##### Voci fornite #####
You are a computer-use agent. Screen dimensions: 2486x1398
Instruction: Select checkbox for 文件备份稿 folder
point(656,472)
#####
##### Voci fornite #####
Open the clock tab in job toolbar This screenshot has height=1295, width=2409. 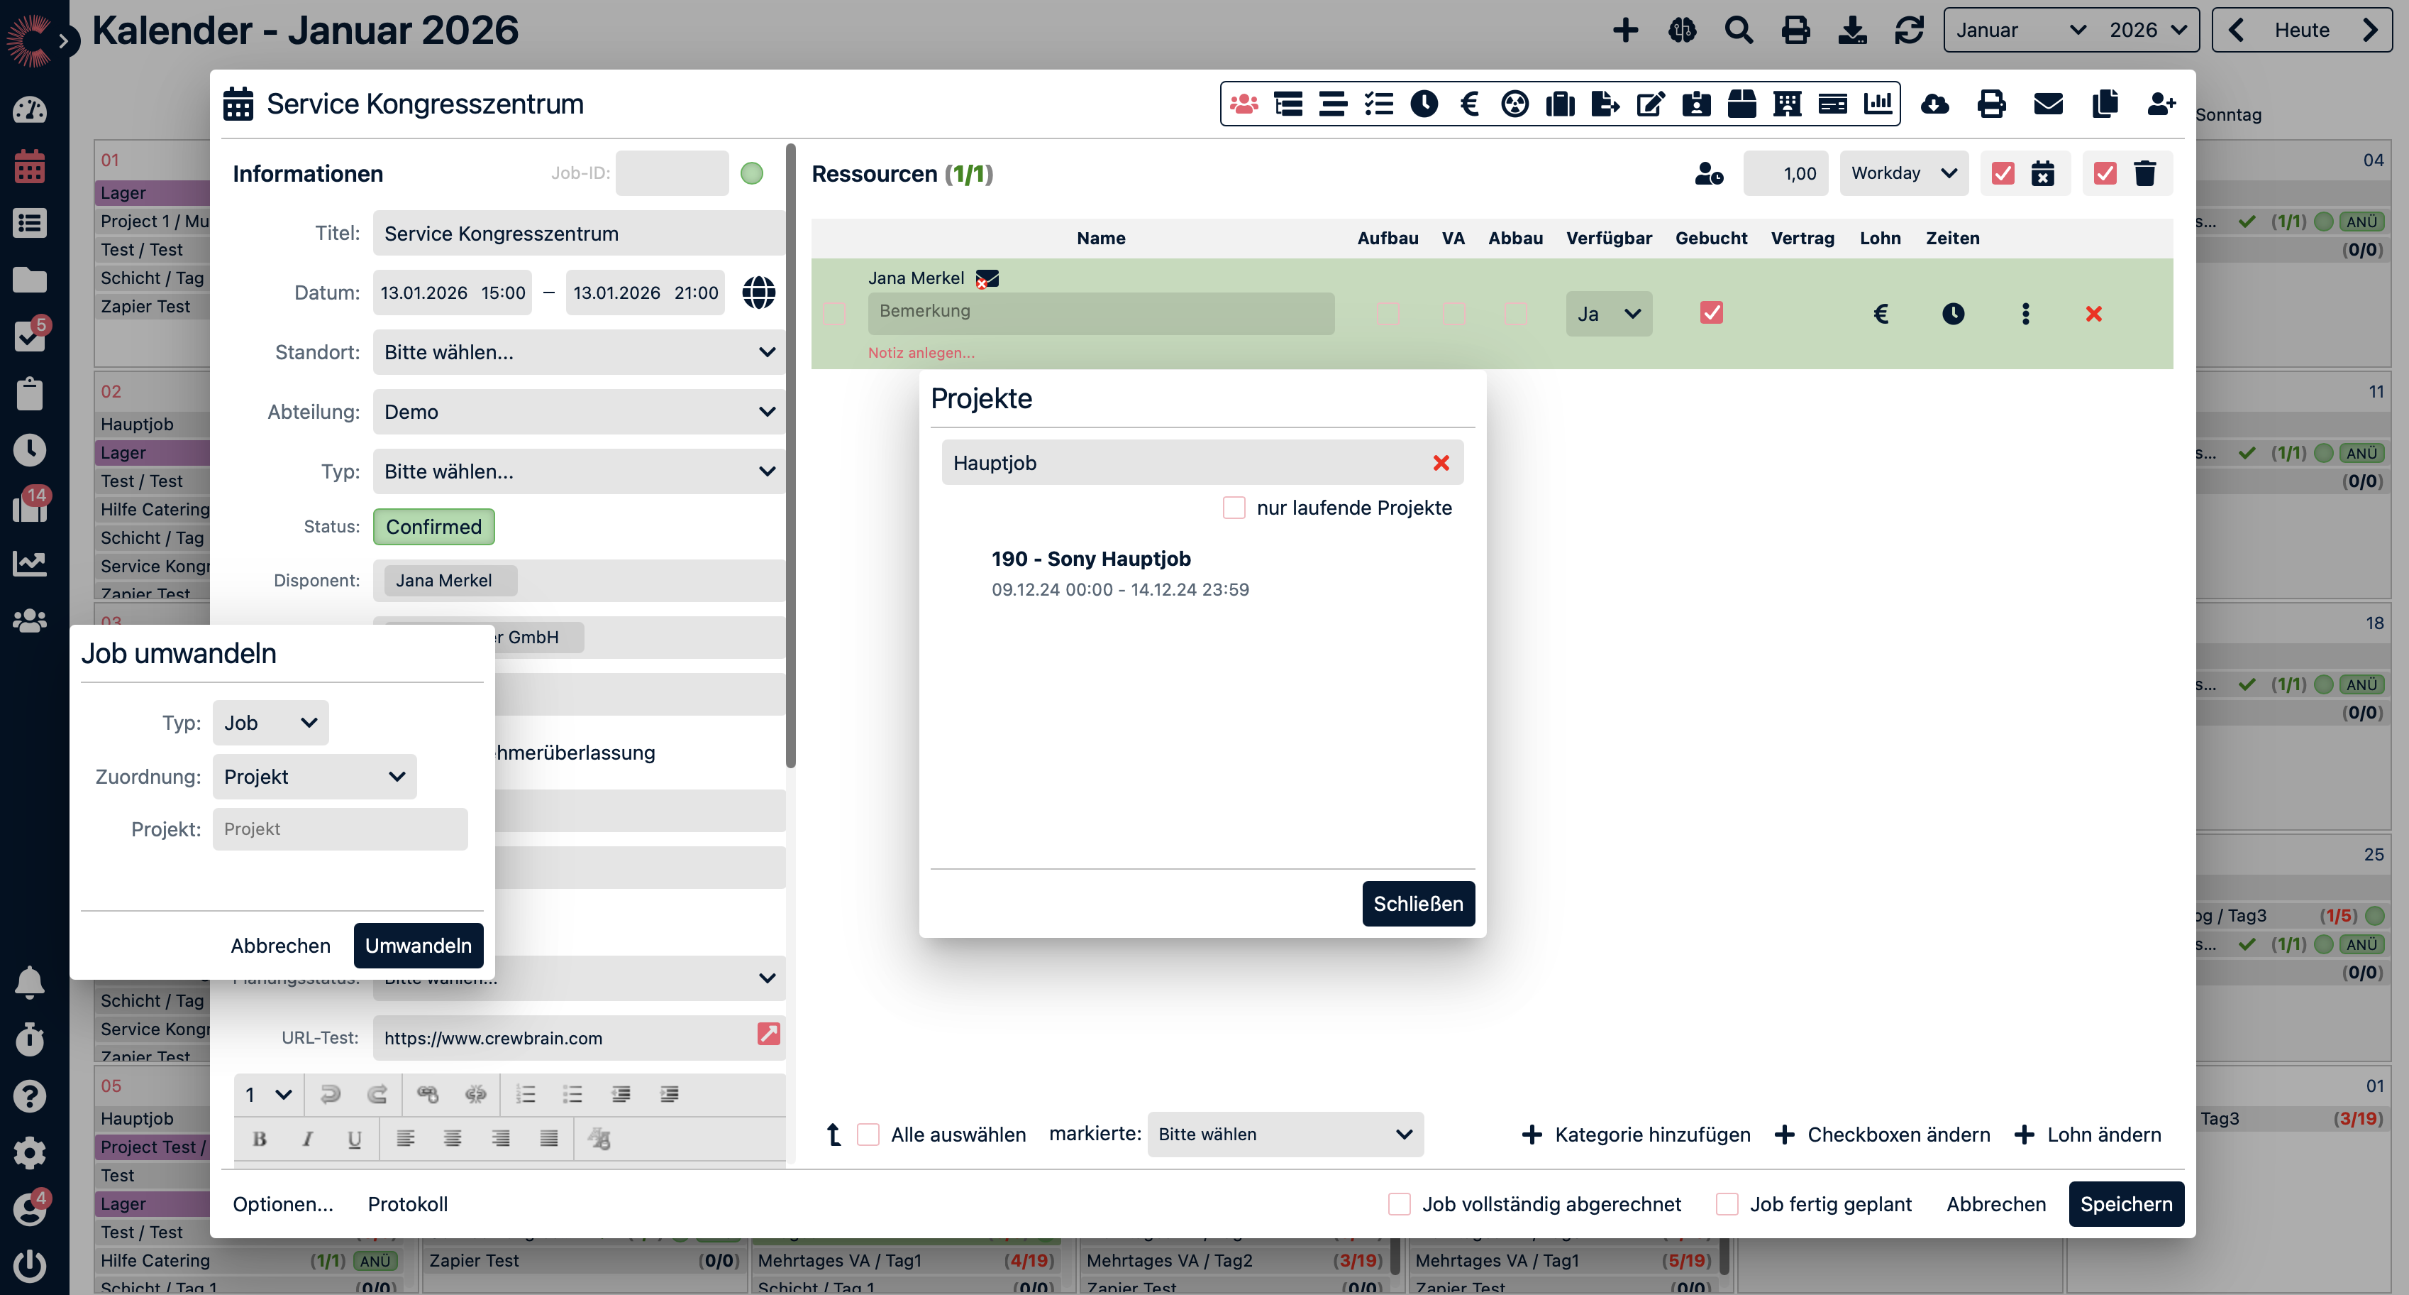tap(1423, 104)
#####
##### Voci fornite #####
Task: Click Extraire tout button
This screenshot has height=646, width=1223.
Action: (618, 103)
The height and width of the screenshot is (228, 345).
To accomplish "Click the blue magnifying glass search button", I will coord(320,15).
#####
Il problema: Per favore, trascrivi in formato CSV a due colonne, testo e risposta, soltanto il tratto delle voci che comincia con la riga contenente "You are a computer-use" e termina con la riga contenente "point(656,472)", estremi inclusi. Metti una riga per ogni voce, ciascun campo tra virgolette e gli a capo sostituiti da spazi.

Output completo:
testo,risposta
"You are a computer-use agent. Screen dimensions: 2486x1398 Instruction: Select checkbox for 文件备份稿 folder","point(656,472)"